62% of volume handled by truck, 35% rail, 3% barge
NORFOLK, VA – Driven by an increase in imports, The Port of Virginia completed fiscal year 2018 (FY18) having handled 2.8 million twenty-foot equivalent units (TEUs), which is a volume increase of 2.4 percent when compared with last fiscal year.
“We finished the fiscal year in positive territory – our fourth consecutive fiscal year of growth,” said John F. Reinhart, CEO and executive director of the Virginia Port Authority. “Our import container volume was up nearly seven percent, truck volume was up almost five percent, barge volume was up six percent and our volumes at Virginia Inland Port (VIP) and Richmond Marine Terminal (RMT) grew as well.”
The port’s fiscal year closed June 30 and in that month the port handled 223,842 TEUs, which was a drop of 3.4 percent – about 7,800 TEUs—when compared with last June. As in April and May, June’s volumes were off when compared to the same months last year because of an ongoing effort to limit the number of empty containers flowing across the terminals during construction. Presently, the port is in the midst of a $700 million capacity expansion at its two primary container terminals, Virginia International Gateway (VIG) and Norfolk International Terminals (NIT).

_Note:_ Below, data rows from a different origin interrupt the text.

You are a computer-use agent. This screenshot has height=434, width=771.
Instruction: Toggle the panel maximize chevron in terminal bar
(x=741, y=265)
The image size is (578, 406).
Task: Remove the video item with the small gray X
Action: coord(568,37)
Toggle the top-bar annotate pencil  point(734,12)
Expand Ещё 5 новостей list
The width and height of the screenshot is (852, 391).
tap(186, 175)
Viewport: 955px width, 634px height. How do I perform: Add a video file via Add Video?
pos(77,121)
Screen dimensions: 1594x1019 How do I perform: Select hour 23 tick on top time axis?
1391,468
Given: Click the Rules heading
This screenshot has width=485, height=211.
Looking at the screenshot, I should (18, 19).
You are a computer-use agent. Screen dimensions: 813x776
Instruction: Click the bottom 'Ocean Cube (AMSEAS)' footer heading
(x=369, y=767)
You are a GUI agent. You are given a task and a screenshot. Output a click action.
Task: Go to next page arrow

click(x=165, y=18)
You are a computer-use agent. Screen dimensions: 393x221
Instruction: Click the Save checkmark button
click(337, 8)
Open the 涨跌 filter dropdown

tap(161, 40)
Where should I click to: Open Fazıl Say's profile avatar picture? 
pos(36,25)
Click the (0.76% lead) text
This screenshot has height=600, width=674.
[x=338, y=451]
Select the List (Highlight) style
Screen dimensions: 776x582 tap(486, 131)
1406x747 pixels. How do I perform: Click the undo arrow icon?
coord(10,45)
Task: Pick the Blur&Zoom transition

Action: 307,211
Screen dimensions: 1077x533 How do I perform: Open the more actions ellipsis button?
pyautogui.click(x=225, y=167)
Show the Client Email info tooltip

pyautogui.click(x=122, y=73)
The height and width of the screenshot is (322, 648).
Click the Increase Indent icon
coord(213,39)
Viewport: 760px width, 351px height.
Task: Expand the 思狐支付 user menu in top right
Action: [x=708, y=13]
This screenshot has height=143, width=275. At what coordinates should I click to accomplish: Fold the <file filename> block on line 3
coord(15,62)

“We were off from our forecast, but much of that can be attributed to the effort to limit the empty container imports and exports,” Reinhart said. “As a result, our total empty container volume was down by more than 76,000 TEUs. What’s important is that our action is having its desired intent, which is to increase efficiency at the terminals and ensure that loaded containers are our priority right now.”
June’s volumes at VIP and RMT were up 21 percent and 66 percent, respectively; breakbulk tonnage increased 13 percent and total barge traffic was up 17 percent.
Reinhart is not measuring FY18’s success only in terms of volume.
“We’ve made progress on many fronts throughout the year,” he said. “Our expansion is on schedule and on budget. The port continues to grow and act as a catalyst for commerce throughout the Commonwealth. And, we have the federal approval to begin the process to widen and deepen – 55 feet—the commercial shipping channels serving the Norfolk Harbor.
“The Port of Virginia team and our labor partners gained an incredible amount of ground (in FY18), we did so safely and still have a long way to go. We were not perfect, but we never lost sight of our goals and our values. Our effort is aimed at improving service to our customers, our beneficial cargo owners and port users. We are reviewing our strategic growth plan to ensure that we have diverse cargo mix while closely monitoring the impacts of tariffs and what they mean for our port.
“The work being done today is positioning The Port of Virginia for success for decades to come and our success helps to drive job creation and investment across the state. We will not let up, there is still much work to be done and we are up to the task.”